Stored items:
####
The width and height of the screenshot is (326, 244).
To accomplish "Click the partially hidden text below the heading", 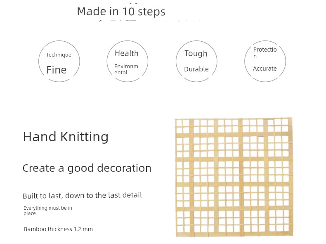I will click(150, 21).
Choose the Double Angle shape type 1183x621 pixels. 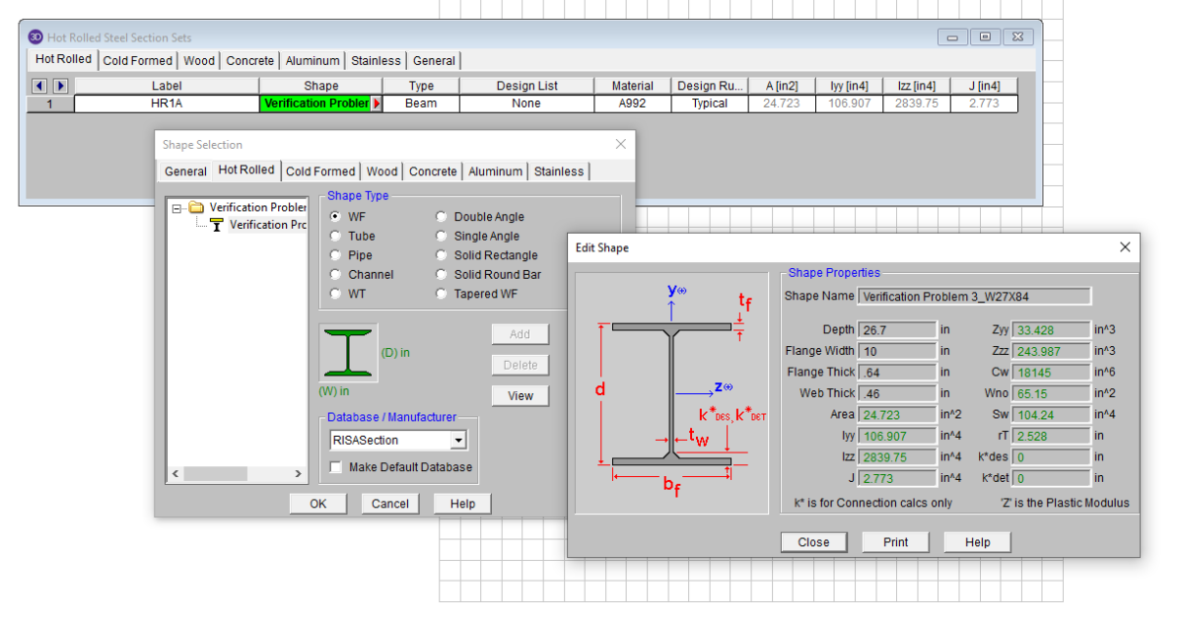coord(442,217)
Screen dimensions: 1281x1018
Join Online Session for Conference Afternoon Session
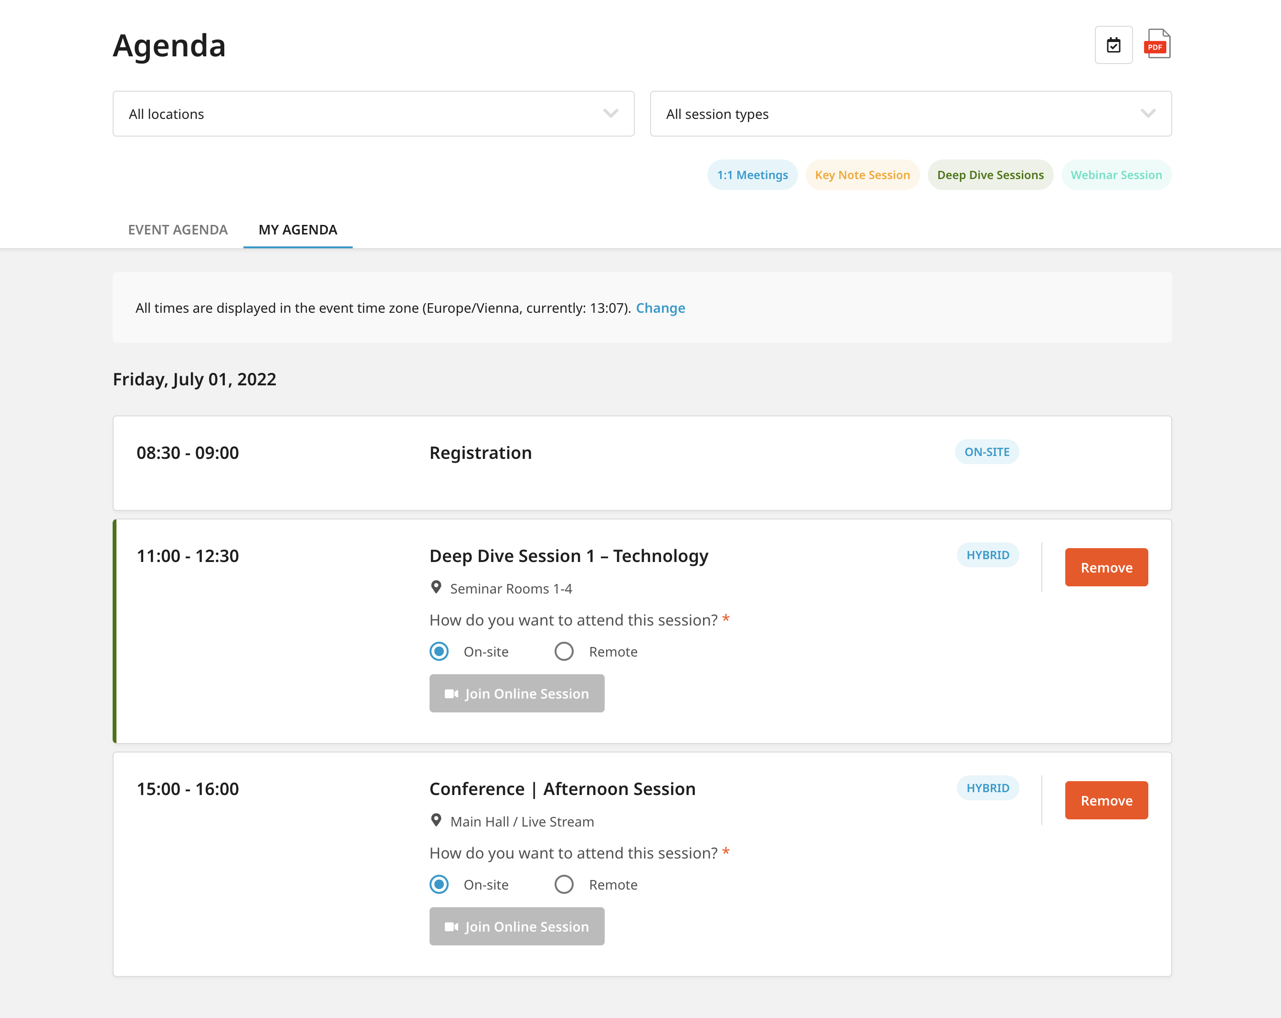[x=516, y=925]
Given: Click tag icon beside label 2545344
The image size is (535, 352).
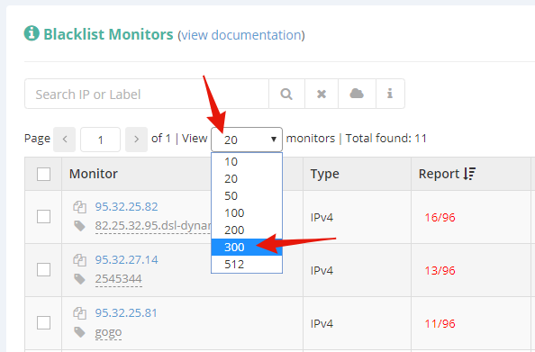Looking at the screenshot, I should point(79,279).
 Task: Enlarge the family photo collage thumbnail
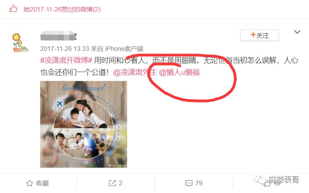tap(84, 124)
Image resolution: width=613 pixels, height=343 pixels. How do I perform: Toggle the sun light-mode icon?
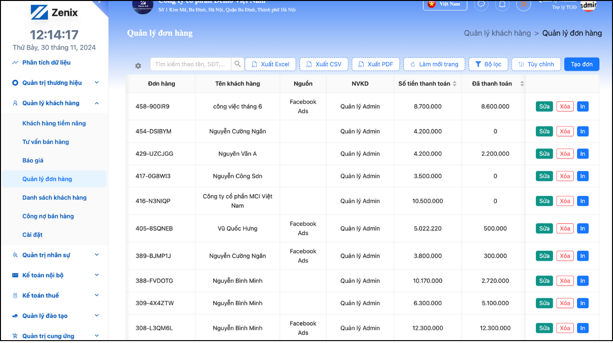coord(523,4)
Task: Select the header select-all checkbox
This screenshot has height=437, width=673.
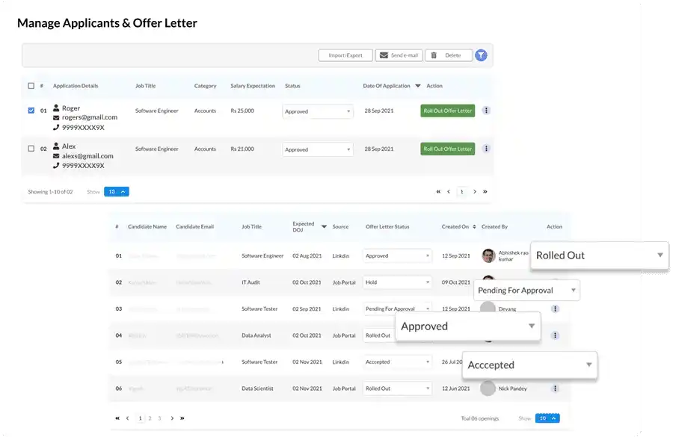Action: click(31, 84)
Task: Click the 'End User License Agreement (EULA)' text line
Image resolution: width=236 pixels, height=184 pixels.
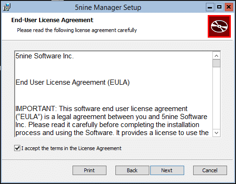Action: click(x=73, y=82)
####
# Brief:
Reproduce the lines of the material starting at the one containing "Given: Click tag icon beside label 2545344" and ending at the one containing "coord(523,4)", changing "thumbnail" to "preview" and leaving everything else unchanged. Leave the pictures out of your answer.

# Exercise response:
Given: Click tag icon beside label 2545344
The image size is (535, 352).
Looking at the screenshot, I should point(79,279).
 Task: Enlarge the family photo collage preview
tap(84, 124)
Image resolution: width=613 pixels, height=343 pixels. How do I perform: Toggle the sun light-mode icon?
coord(523,4)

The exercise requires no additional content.